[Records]
§ §

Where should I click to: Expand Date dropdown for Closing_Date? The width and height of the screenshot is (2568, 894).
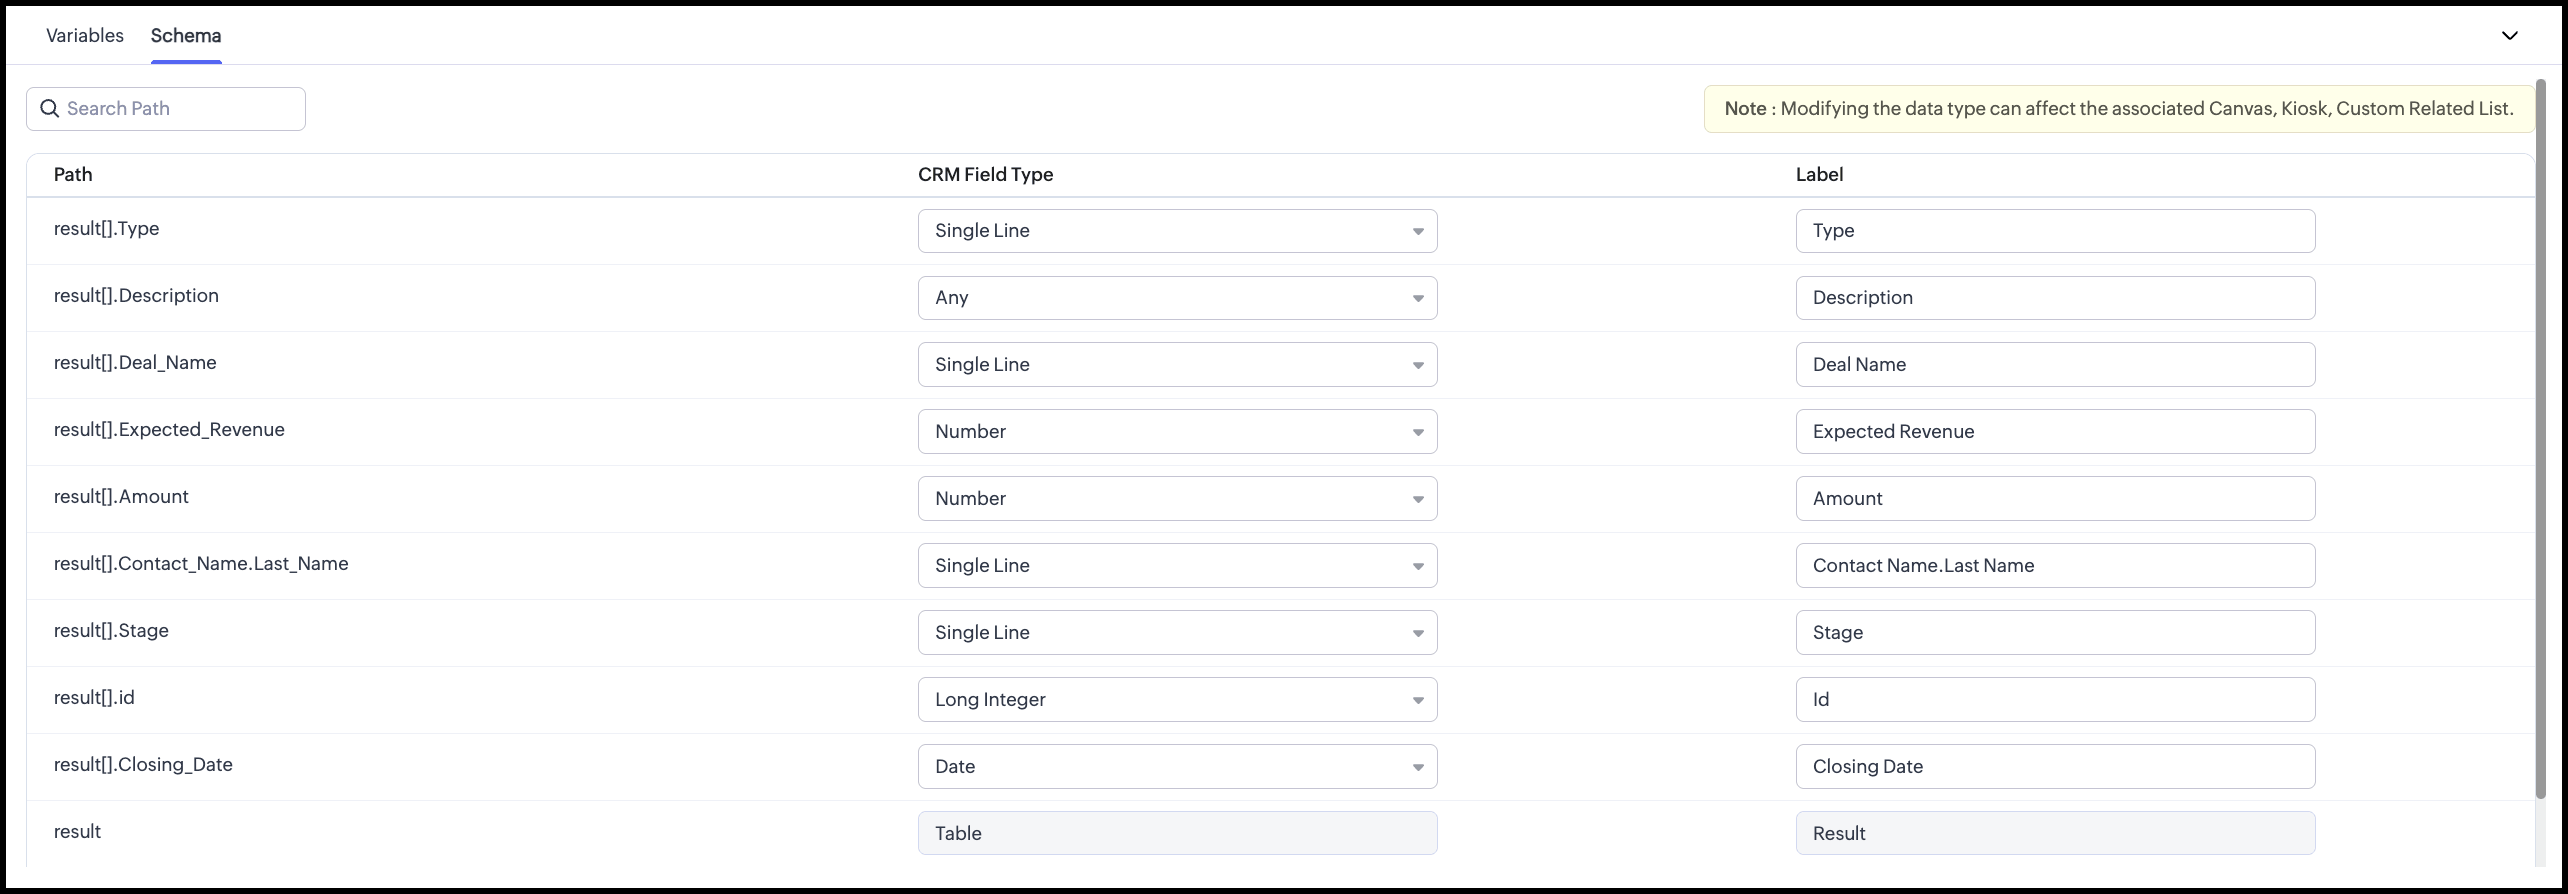pos(1177,767)
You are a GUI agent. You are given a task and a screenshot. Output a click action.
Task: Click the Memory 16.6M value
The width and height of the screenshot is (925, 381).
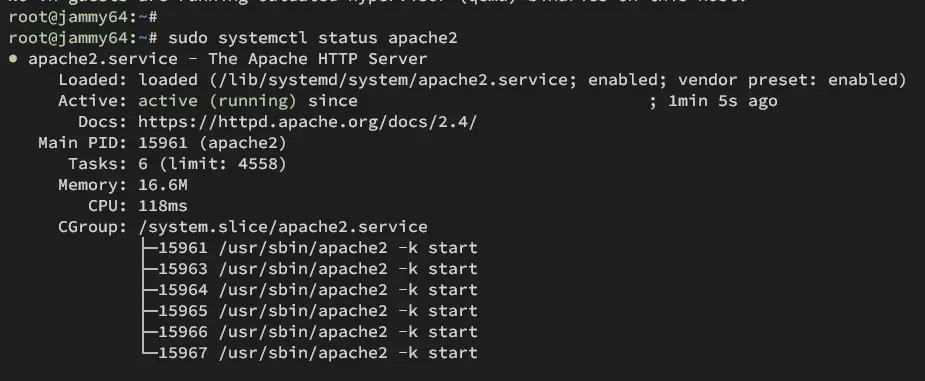(x=163, y=185)
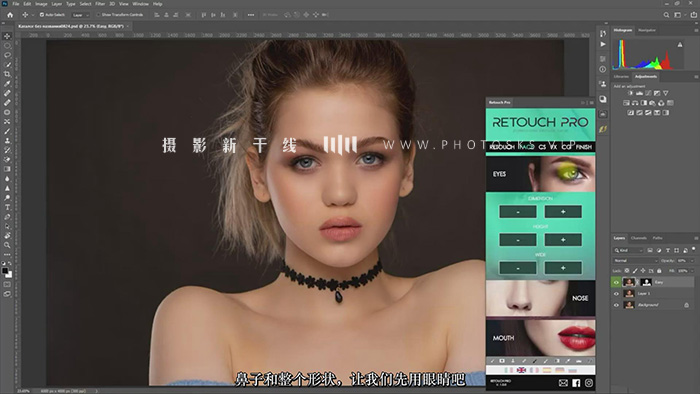
Task: Hide the Background layer visibility eye
Action: click(x=616, y=305)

§ §

Recast the records above as a JSON list of strings, one string per line and no blank lines, covering all of the records. Leave the pictures out of the answer.

ANSWER TO THE PROBLEM:
[
  "Where should I click to: Expand Date dropdown for Closing_Date? The width and height of the screenshot is (2568, 894).",
  "pos(1177,767)",
  "You are a GUI agent. You are given a task and a screenshot. Output a click action.",
  "Task: Click the Memory 16.6M value",
  "The width and height of the screenshot is (925, 381).",
  "(x=163, y=185)",
  "Task: Hide the Background layer visibility eye",
  "Action: click(x=616, y=305)"
]